SEA, ECM, and IPSE can activate c‐Jun and STAT3 as well as markers for DNA replication and cell cycle inhibition *in vitro*. (A) Concentration‐dependent expression and activation of c‐Jun by SEA was shown by western blot. (B) IF and western blot analysis of c‐Jun and p‐c‐Jun demonstrated activation of c‐Jun by SEA in Huh7 cells with maximal stimulation after 4 hours. (C) Stimulation with ECM induced a concentration‐dependent expression and phosphorylation of c‐Jun and STAT3 in Huh7 cells. (D) The SEA‐activated expression and phosphorylation of c‐Jun was inhibited by a specific inhibitor for JNK in Huh7 cells. (E) Western blot analysis for c‐Jun as well as for their phosphorylated forms showed a concentration‐dependent activation of both factors nIPSE in Huh7 cells. (F) The SEA‐induced activation of c‐Jun, MCM2, and cleavage of caspase 3 were prevented by inhibition of JNK in primary hiPS‐Hep.

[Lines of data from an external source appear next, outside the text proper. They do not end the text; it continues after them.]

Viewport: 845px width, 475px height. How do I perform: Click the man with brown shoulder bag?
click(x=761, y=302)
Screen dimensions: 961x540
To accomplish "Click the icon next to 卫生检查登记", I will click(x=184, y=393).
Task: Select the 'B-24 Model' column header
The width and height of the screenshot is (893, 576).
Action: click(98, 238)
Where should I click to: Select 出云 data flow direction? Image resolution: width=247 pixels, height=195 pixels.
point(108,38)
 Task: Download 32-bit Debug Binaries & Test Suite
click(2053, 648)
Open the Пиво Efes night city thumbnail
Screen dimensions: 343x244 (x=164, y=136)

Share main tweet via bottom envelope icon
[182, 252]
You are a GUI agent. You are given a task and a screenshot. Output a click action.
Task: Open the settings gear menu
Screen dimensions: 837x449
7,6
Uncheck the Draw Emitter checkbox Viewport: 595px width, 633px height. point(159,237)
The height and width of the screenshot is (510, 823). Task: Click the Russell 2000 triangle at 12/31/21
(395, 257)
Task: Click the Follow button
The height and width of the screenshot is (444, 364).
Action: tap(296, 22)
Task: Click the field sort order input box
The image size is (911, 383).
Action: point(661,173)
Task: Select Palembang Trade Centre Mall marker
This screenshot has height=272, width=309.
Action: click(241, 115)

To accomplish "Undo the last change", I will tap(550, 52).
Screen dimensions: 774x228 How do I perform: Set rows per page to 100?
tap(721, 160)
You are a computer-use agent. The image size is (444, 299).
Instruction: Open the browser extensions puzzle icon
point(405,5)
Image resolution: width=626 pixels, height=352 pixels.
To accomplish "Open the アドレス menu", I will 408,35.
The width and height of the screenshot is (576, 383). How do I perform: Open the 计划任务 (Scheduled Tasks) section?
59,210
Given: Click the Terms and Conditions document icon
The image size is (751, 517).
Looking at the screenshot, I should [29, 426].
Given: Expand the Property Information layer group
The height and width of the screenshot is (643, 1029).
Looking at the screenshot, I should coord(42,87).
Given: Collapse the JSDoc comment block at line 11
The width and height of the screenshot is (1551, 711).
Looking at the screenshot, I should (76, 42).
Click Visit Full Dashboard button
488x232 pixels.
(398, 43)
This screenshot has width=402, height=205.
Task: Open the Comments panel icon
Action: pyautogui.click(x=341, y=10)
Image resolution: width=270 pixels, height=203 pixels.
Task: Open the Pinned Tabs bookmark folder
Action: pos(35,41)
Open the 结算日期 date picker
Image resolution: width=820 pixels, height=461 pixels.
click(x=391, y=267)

For control and for zero‐concentration in titration experiments, appropriate buffers of SEA, ECM, or IPSE samples were applied. The *in vitro* activation of c‐Jun and STAT3 fluctuated with different charges of SEA and ECM but also with different passages of Huh7 exhibiting different basal activation of the transcription factors. Nevertheless, *in vitro* assays were repeated at least 2‐fold, and representative blots and stainings with clear activation patterns were depicted. Abbreviations: con, control; IF, immunofluorescence.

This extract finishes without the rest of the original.